# [DESCRIPTION OF THE TASK]
Return exactly the lines of the records below, starting at the line that contains "640x461 pixels." and ending at the line that contains "Task: Click the info icon next to Supply", with both of those lines kept.

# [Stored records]
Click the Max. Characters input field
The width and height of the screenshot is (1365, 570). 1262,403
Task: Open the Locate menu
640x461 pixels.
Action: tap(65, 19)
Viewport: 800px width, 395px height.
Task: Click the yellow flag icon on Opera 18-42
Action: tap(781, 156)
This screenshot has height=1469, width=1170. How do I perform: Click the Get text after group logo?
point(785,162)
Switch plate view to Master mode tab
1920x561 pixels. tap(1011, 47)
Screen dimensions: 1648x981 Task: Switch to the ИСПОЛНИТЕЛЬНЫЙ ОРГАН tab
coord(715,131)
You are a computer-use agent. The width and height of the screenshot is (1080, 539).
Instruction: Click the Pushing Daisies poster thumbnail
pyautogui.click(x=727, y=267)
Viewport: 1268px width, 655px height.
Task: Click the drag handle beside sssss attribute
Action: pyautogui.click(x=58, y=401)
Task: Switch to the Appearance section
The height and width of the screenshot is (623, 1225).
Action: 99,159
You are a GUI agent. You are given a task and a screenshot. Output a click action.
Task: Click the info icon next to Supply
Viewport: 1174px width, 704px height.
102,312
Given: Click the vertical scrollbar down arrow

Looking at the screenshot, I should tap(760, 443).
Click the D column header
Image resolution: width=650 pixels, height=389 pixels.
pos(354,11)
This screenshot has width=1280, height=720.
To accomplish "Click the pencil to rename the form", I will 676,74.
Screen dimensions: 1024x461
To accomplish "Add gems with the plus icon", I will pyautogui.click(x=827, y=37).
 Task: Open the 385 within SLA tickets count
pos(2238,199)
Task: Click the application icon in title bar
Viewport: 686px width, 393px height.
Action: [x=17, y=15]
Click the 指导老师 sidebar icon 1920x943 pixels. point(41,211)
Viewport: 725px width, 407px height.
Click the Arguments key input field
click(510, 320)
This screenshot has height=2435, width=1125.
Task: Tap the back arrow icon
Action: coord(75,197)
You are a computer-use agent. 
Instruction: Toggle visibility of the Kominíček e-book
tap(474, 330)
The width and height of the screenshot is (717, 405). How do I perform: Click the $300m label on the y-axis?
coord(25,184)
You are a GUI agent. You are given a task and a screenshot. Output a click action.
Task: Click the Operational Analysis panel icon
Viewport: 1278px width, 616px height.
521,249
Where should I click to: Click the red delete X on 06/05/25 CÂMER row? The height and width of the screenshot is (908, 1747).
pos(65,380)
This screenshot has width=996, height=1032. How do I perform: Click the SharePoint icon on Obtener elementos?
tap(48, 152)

# [YOUR RESPONSE]
640x461 pixels.
Action: tap(65, 19)
Viewport: 800px width, 395px height.
Task: Click the yellow flag icon on Opera 18-42
Action: tap(781, 156)
This screenshot has height=1469, width=1170. How do I perform: Click the Get text after group logo?
point(785,162)
Switch plate view to Master mode tab
1920x561 pixels. tap(1011, 47)
Screen dimensions: 1648x981 Task: Switch to the ИСПОЛНИТЕЛЬНЫЙ ОРГАН tab
coord(715,131)
You are a computer-use agent. The width and height of the screenshot is (1080, 539).
Instruction: Click the Pushing Daisies poster thumbnail
pyautogui.click(x=727, y=267)
Viewport: 1268px width, 655px height.
Task: Click the drag handle beside sssss attribute
Action: pyautogui.click(x=58, y=401)
Task: Switch to the Appearance section
The height and width of the screenshot is (623, 1225).
Action: 99,159
You are a GUI agent. You are given a task and a screenshot. Output a click action.
Task: Click the info icon next to Supply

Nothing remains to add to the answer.